I- O pedido de asilo deve, nos termos do n. 2 do art. 13 da
L 70/93 conter, além do mais, o relato das circunstâncias ou factos que fundamentam o asilo e a indicação dos elementos de prova reputados necessários, sem prejuízo do dever de oficialidade que o n. 1 do art. 15 do mesmo diploma comina ao Serviço de Estrangeiros e Fronteiras.
II- Gozando o acto administrativo da presunção de legalidade
- nesta incluida a presunção de verosimilhança dos pressupostos de facto em que assentou - impende sobre o respectivo impugnante o ónus de alegar factos tendentes a substanciar os vícios que ao mesmo imputa e logo no articulado inicial, tal como impõe a al. b) do n. 1 do art. 36 da LPTA 85.

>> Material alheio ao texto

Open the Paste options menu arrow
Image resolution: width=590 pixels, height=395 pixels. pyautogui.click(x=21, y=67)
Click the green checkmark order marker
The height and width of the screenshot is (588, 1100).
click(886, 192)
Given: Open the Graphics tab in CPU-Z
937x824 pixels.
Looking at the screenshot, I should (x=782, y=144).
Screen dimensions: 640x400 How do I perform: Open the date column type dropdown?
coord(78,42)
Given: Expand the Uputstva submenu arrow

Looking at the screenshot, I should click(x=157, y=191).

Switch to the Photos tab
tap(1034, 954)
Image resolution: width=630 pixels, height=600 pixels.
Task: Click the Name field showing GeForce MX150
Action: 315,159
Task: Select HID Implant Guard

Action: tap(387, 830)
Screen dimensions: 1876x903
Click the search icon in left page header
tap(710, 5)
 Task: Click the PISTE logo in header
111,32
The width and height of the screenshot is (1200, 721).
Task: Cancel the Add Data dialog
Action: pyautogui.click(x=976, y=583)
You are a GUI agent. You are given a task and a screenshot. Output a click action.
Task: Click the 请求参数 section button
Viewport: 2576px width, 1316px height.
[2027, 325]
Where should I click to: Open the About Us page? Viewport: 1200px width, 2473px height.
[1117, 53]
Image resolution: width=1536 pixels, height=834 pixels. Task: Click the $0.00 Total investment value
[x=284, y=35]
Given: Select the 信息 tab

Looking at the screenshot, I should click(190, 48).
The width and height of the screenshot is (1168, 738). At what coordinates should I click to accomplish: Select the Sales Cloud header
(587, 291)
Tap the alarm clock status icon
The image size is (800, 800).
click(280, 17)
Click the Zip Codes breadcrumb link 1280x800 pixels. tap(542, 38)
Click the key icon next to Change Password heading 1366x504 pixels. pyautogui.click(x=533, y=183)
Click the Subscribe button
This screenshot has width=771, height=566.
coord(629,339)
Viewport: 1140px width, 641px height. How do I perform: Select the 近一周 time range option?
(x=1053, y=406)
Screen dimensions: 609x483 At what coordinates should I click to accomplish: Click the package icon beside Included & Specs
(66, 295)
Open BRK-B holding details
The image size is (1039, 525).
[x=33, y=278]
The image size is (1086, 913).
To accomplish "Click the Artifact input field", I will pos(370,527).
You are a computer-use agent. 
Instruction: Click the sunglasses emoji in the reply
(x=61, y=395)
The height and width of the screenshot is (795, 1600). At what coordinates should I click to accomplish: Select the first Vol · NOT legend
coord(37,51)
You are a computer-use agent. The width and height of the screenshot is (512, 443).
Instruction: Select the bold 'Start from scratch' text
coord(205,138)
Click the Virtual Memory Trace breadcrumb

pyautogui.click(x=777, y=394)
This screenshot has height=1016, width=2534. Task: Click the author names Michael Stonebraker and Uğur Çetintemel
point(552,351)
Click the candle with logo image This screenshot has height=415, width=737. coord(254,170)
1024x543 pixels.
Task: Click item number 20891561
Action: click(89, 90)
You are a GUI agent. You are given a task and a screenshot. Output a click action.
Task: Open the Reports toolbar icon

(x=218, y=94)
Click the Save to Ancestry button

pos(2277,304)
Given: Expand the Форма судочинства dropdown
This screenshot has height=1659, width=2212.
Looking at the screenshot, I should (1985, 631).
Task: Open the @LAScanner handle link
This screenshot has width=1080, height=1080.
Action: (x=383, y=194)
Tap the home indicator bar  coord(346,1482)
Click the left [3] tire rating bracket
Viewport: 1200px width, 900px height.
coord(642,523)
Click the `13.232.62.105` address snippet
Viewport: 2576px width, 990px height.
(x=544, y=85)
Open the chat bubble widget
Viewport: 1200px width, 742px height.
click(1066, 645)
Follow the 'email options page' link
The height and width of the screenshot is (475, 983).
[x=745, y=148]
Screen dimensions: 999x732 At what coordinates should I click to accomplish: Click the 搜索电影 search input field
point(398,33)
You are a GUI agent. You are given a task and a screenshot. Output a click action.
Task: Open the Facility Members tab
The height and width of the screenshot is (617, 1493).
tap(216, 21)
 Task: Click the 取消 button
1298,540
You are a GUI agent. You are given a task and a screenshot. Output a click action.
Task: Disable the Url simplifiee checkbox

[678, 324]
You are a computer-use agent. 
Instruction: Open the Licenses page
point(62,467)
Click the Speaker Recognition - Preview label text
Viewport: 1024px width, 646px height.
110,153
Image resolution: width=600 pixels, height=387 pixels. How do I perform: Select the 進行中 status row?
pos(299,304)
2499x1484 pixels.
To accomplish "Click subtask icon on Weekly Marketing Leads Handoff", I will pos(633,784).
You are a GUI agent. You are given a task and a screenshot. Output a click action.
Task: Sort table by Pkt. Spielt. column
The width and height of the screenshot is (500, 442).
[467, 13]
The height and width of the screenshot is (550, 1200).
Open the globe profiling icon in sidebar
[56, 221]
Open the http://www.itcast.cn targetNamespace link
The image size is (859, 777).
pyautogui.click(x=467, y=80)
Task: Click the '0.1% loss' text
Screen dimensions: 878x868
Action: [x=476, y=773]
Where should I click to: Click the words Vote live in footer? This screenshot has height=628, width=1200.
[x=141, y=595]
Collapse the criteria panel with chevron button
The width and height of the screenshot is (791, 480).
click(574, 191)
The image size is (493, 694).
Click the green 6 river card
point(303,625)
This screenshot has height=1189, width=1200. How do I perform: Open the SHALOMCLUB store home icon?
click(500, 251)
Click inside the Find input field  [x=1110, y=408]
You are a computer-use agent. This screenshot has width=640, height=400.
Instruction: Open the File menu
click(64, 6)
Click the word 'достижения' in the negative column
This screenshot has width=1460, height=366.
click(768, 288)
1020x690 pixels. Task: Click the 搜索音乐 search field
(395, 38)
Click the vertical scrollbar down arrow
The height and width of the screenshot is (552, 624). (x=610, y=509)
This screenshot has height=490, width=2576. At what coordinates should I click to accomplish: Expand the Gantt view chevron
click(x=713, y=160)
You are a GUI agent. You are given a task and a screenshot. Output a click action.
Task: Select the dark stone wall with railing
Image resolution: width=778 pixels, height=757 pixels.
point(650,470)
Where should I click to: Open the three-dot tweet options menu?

III- Não se pode dar como satisfeito tal ónus se o interessado, na petição de recurso, se limita a enunciar os conceitos, fórmulas ou princípios abstractamente integradores dos pressupostos legais da concessão do direito de asilo, sem todavia chegar a referir qualquer facto concreto substanciador desses pressupostos.
IV- Se o recorrente, logo na fase inicial do processo administrativo, declarou que jamais havia militado em qualquer partido político ou exercido qualquer actividade política no país de origem, logo arredado ficou o hipotético propósito de prosseguir um qualquer dos objectivos consignados no art. 2 da L 70/93 de 29/9.
V- Perante a "ratio legis", e atenta a exigência legal da respectiva razoabilidade ("com razão"), o eventual receio de perseguição pelas autoridades do país de origem implica que o mesmo se não reduza a uma mera condição subjectiva (estado de espírito do impetrante) devendo antes fundar-se numa situação (ou realidade fáctica) de carácter objectivo, normalmente geradora de tal receio para um homem médio.
VI- Não preenche qualquer dos objectivos do preceito, um aventado - mas não comprovado homicídio - de que teria sido vítima um suposto parente do impetrante, na origem do qual teriam estado motivos políticos igualmente indemonstrados.
VII- A concessão do direito de asilo, face ao preenchimento dos requisitos e pressupostos legais vertidos nos ns. 1 e
2 da Lei do Asilo, assume natureza vinculada, enquanto que a concessão do asilo por razões humanitárias contemplada no art. 10 da mesma Lei traduz um poder essencialmente discricionário.